What We Can Learn From the Reaction to Senator McCain’s Diagnosis and Death August 25, 2018

Senator John McCain died today. Brain cancer wasn’t the first battle McCain has fought. He served in the United States Navy – and was a Prisoner of War (POW) for five and a half years during the Vietnam War. What impresses me the most about his time as a POW is that he refused to be given preferential treatment – including an early release – just because his father was an Admiral (as was his grandfather). After retiring as a Captain in 1981, McCain entered into politics.

(Photo Credit: Fox News)

Through decades in this grueling arena, McCain has naturally faced a lot of opposition. In fact, he has not only faced criticism from the opposing party, but within his own.  (Which is okay!) Yet, despite the differences, many of the same people who have stood against him politically have expressed heartfelt condolences, prayers, and well wishes towards him and his family. (If you don’t join them, then please check your heart.)

Anyway, the polite (and seemingly genuine) responses got me thinking…

We can learn a lot from this kind of response.

Isn’t it “funny” that we can rake someone over the coals (often times vehemently so, holding nothing back), but when something tragic happens to our foe, our compassion suddenly comes on?

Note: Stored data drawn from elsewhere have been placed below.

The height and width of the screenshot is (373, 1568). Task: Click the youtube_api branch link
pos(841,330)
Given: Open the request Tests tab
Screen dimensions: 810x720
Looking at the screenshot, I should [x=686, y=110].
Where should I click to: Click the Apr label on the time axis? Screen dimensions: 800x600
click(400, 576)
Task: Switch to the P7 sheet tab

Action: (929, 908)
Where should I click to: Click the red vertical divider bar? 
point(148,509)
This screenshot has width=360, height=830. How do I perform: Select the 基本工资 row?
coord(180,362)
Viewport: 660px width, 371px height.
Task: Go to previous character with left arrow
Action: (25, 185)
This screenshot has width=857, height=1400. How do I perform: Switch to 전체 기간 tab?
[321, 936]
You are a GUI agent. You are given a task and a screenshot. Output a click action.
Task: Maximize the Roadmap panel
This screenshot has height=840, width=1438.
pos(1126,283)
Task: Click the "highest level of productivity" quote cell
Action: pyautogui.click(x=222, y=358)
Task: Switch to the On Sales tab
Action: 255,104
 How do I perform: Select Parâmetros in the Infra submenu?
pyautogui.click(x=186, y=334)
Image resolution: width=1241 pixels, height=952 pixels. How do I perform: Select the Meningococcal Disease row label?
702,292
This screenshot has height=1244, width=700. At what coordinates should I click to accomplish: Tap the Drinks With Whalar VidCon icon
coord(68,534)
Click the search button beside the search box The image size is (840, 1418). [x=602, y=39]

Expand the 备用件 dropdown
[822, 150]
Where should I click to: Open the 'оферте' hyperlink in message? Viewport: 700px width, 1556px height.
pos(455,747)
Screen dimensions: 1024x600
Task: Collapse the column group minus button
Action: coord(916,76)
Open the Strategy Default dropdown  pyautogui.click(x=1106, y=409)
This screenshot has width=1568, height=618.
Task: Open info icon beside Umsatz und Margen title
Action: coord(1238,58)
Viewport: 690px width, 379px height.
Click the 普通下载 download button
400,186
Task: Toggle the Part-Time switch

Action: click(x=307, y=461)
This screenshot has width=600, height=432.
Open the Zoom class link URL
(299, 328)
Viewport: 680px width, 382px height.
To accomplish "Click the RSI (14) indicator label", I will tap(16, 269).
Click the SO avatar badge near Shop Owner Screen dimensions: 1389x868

“Well, I don’t like what the stands for, but I didn’t want anything bad to happen to him,” we might hear…or we might say.

What if we kept that compassion turned on – even through our passion and disagreements– even when nothing “bad” is happening to those we disagree with?

I wonder what we might accomplish if we laid down the hate that we so often spew at those with opposite views, and treat them with dignity and respect…the same type of dignity and respect many (though not all) leaders treated Senator McCain during his months with brain cancer, and now in his death? Might we get farther not only in politics but in our relationships if we treated people with the reality that none of us is guaranteed our next breath? In fact, the generous and kind responses offered towards Senator McCain give me hope that things can improve – that politics and differences (even those that are deep seeded) don’t have to destroy us. Americans have a history of banding together after tragedy (Think 9/11). Well, why wait for the next tragedy to take place? Why not band together today?

Treating each other with compassion is a great start…and it doesn’t even mean you have to stop debating or disagreeing with others. What a concept!